Paciente terminal poderá decidir sobre tratamento
Mensalão

Hora do mensalão - Empréstimos ao PT eram fictícios, diz relator

No segundo tema em votação, Banco Rural é acusado de gestão fraudulenta

STF fecha primeira fase do julgamento condenando todos os réus denunciados pelo procurador; João Paulo, culpado também por lavagem, perde candidatura

Ao iniciar a 2ª etapa do julgamento, o relator Joaquim Barbosa disse que são irregulares os empréstimos dados pelo Banco Rural ao PT e a Marcos Valério. O banco manipulou balanços, omitiu o nível de risco das operações e não exigiu garantias: "Os empréstimos não deveriam ser pagos, pois materialmente não existiam." Com o voto de Ayres Britto, o petista João Paulo foi condenado também por lavagem de dinheiro e renunciou à candidatura em Osasco.

"Empréstimos não existiam"

Relator diz que, para beneficiar PT, Rural manipulou balanços e omitiu risco de operações

Thiago Herdy, André de Souza

BRASÍLIA O relator do processo do mensalão, ministro Joaquim Barbosa, endossou a tese do Ministério Público e considerou irregulares os empréstimos concedidos pelo Banco Rural ao PT e a agências de publicidade de Marcos Valério e seus ex-sócios, a SMP&B e a Graffiti.
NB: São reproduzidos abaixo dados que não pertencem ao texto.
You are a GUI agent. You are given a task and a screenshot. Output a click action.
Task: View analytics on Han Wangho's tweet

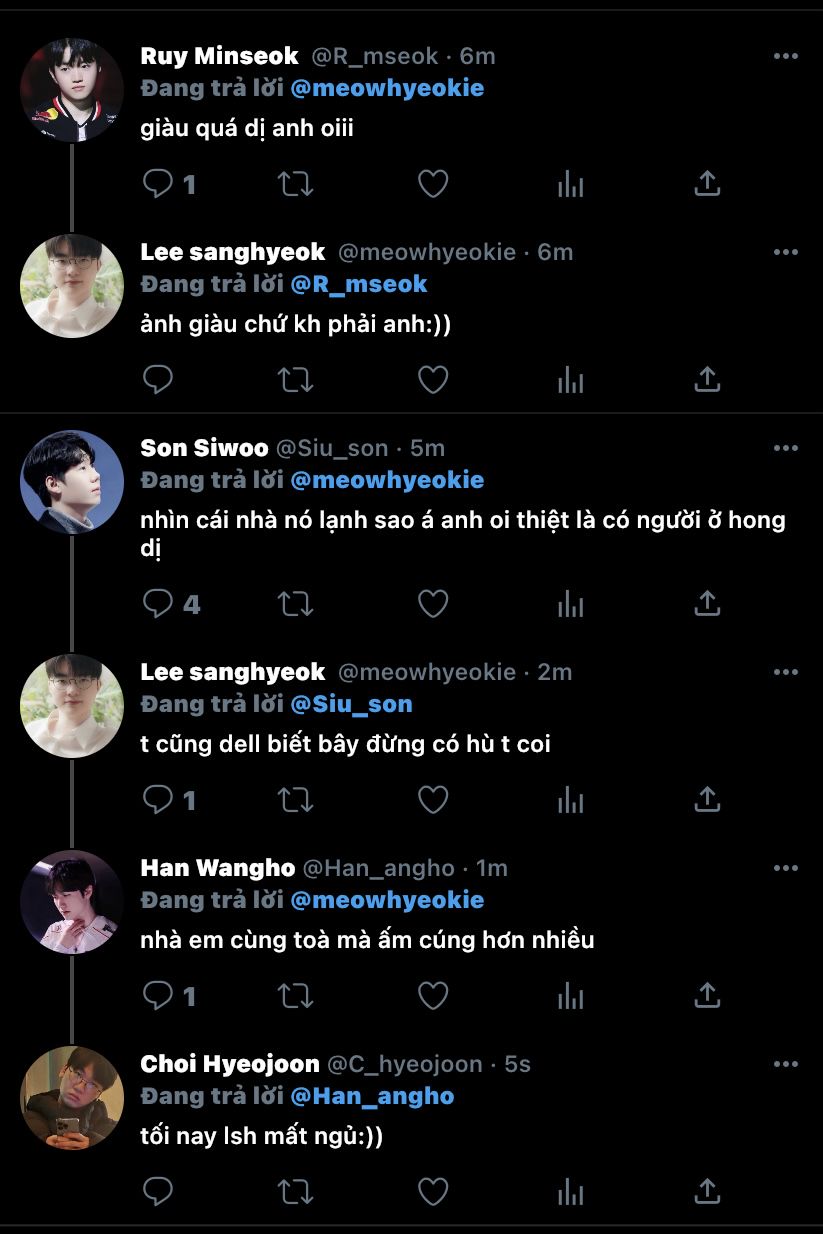pos(570,996)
Na segunda etapa do julgamento, iniciada ontem - que trata dos crimes de gestão fraudulenta de instituição financeira por parte de quatro ex-diretores do Rural - Barbosa considerou que o banco manipulou balanços contábeis, omitiu o verdadeiro nível de risco das operações e renovou empréstimos sem ter garantias reais de pagamento. Para Barbosa, os financiamentos foram feitos para não serem pagos

A conclusão do voto, porém, ficou para segunda-feira. Na lista dos réus desse item estão os ex-dirigentes do Rural Kátia Rabello, José Roberto Salgado, Ayanna Tenório e Vinicius Samarane.

- À luz de todo acervo probatório, verifica-se que, como bem ressalta a acusação, "o Banco Rural somente decidiu cobrar os valores objeto dos empréstimos após a divulgação do escândalo pela imprensa. E assim agiu porque os empréstimos, na verdade, não deveriam ser pagos, pois materialmente não existiam" - disse Barbosa, confirmando trecho das alegações finais apresentadas pelo Ministério Público.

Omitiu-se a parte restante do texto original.